• TRY IT:
Only lines containing the word "Switch" belong in the answer; copy each one from the records.

Dataset entries
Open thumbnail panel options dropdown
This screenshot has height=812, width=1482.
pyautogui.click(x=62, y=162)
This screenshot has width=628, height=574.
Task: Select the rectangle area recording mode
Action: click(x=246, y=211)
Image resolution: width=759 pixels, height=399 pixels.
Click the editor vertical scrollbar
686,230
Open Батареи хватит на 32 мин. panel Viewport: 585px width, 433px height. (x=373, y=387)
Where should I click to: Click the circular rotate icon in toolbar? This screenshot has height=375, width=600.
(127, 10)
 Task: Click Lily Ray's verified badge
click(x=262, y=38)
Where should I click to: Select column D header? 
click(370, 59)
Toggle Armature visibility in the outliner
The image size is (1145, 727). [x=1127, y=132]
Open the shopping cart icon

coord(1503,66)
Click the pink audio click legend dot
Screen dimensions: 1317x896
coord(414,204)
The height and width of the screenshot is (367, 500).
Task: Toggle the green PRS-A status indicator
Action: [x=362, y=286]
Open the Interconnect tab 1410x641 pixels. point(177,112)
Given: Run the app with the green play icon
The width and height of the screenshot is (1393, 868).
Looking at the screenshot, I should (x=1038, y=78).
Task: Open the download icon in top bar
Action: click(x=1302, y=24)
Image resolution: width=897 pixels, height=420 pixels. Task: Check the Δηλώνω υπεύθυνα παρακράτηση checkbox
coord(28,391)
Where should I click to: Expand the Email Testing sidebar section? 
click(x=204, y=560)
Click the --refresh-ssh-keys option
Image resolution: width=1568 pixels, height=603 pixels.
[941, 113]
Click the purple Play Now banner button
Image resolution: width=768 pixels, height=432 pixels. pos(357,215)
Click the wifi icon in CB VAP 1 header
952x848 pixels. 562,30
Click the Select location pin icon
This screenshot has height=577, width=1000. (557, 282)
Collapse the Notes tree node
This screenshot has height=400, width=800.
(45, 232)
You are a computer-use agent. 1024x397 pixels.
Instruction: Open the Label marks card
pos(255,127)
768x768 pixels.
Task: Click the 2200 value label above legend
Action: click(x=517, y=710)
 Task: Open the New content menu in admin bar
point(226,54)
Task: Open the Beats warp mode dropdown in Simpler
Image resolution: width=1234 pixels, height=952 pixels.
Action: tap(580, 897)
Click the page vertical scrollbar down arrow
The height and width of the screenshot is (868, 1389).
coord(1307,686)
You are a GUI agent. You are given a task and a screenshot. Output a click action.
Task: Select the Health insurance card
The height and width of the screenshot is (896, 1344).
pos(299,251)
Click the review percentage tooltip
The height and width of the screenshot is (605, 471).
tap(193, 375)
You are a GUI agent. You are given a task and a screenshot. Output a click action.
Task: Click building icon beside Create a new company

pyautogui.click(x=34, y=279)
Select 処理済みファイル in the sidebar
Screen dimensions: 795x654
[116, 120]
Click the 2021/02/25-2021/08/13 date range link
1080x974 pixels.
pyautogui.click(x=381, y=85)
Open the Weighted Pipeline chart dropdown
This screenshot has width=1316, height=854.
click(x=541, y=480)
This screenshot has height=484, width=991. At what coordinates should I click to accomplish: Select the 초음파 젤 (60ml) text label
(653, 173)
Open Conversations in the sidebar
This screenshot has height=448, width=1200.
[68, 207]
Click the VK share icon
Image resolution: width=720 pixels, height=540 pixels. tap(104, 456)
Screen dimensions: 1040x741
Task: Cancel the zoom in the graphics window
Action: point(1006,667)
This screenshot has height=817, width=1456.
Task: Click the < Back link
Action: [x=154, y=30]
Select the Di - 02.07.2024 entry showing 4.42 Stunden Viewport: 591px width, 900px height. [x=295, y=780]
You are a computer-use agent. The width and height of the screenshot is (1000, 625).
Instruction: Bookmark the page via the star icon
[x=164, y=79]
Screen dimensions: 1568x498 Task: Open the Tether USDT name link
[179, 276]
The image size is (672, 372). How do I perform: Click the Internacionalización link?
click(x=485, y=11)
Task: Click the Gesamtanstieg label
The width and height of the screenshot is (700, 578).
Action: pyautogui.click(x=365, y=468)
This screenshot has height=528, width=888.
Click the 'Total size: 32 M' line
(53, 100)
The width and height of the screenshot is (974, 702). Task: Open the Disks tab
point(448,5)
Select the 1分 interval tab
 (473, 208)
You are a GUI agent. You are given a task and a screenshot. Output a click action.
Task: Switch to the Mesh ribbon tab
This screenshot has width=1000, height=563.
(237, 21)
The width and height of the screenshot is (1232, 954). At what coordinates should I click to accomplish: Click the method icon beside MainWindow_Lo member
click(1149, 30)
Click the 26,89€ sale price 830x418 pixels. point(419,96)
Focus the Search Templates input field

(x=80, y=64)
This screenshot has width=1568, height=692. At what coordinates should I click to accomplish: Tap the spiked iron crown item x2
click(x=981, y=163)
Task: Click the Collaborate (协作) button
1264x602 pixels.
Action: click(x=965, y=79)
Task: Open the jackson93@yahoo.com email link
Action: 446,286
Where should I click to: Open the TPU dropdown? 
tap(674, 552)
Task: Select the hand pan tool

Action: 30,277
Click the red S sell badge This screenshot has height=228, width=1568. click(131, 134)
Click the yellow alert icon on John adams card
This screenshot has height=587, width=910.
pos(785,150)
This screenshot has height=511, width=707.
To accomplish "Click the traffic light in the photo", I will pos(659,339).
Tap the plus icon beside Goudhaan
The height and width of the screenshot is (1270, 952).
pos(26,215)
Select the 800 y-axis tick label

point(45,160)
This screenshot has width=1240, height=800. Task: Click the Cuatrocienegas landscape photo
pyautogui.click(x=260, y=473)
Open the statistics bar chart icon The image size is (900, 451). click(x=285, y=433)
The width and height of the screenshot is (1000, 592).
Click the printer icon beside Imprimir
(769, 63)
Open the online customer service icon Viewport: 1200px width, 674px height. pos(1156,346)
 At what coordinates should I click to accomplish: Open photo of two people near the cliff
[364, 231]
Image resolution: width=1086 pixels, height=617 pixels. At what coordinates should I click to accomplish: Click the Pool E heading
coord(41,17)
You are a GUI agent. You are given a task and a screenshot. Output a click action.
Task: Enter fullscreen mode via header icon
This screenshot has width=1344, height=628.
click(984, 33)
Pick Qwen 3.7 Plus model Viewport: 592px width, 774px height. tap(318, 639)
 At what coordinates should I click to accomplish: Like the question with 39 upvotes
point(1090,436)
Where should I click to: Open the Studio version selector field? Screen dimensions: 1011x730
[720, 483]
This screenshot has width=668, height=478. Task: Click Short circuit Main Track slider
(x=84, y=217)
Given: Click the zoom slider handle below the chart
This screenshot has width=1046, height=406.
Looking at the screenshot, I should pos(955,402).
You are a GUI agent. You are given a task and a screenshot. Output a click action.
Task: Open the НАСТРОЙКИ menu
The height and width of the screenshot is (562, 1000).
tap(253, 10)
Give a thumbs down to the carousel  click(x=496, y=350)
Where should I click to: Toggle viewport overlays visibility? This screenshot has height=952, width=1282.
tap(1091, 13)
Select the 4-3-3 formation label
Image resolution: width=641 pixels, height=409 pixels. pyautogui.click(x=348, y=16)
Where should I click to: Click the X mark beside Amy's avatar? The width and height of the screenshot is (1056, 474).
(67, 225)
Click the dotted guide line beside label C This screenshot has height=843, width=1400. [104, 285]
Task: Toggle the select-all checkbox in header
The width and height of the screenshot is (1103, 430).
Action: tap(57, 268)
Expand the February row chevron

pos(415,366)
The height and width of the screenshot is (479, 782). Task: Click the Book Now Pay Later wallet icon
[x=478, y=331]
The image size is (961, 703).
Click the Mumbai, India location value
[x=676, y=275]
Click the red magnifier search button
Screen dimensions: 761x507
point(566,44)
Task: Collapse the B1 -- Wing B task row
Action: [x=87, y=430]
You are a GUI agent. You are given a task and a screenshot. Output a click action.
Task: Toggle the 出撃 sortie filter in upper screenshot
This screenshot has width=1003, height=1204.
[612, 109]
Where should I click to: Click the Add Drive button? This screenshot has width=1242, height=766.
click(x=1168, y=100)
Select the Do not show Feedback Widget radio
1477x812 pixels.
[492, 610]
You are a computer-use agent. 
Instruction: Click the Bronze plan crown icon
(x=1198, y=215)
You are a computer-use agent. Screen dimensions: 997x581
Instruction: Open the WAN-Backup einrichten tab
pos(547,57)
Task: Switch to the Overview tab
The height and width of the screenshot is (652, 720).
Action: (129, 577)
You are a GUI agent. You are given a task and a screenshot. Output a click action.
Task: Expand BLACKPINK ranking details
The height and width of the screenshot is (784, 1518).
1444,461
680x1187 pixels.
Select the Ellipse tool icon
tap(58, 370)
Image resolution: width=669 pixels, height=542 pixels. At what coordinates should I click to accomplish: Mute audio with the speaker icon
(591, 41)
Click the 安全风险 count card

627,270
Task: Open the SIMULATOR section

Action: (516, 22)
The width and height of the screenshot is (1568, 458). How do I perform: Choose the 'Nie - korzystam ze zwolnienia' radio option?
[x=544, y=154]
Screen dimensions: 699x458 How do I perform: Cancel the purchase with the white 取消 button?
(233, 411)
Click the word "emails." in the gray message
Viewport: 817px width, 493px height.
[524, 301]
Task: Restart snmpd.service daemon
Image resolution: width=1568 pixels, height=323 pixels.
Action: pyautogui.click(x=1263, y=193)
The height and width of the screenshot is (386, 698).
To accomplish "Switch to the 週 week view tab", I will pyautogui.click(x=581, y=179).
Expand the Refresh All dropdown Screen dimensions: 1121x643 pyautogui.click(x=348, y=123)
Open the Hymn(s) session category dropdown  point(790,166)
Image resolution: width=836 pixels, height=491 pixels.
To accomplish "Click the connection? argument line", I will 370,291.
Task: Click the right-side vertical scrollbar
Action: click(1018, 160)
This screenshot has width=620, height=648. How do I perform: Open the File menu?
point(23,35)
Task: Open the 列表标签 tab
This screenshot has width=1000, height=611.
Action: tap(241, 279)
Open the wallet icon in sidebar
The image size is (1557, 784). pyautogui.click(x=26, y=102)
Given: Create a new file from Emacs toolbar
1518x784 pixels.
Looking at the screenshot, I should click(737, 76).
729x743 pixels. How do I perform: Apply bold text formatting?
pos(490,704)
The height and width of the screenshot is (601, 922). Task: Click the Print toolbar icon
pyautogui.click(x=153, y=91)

• WORKED SOLUTION:
Task: Switch to the Mesh ribbon tab
Task: Switch to the Overview tab
To accomplish "Switch to the 週 week view tab", I will pyautogui.click(x=581, y=179).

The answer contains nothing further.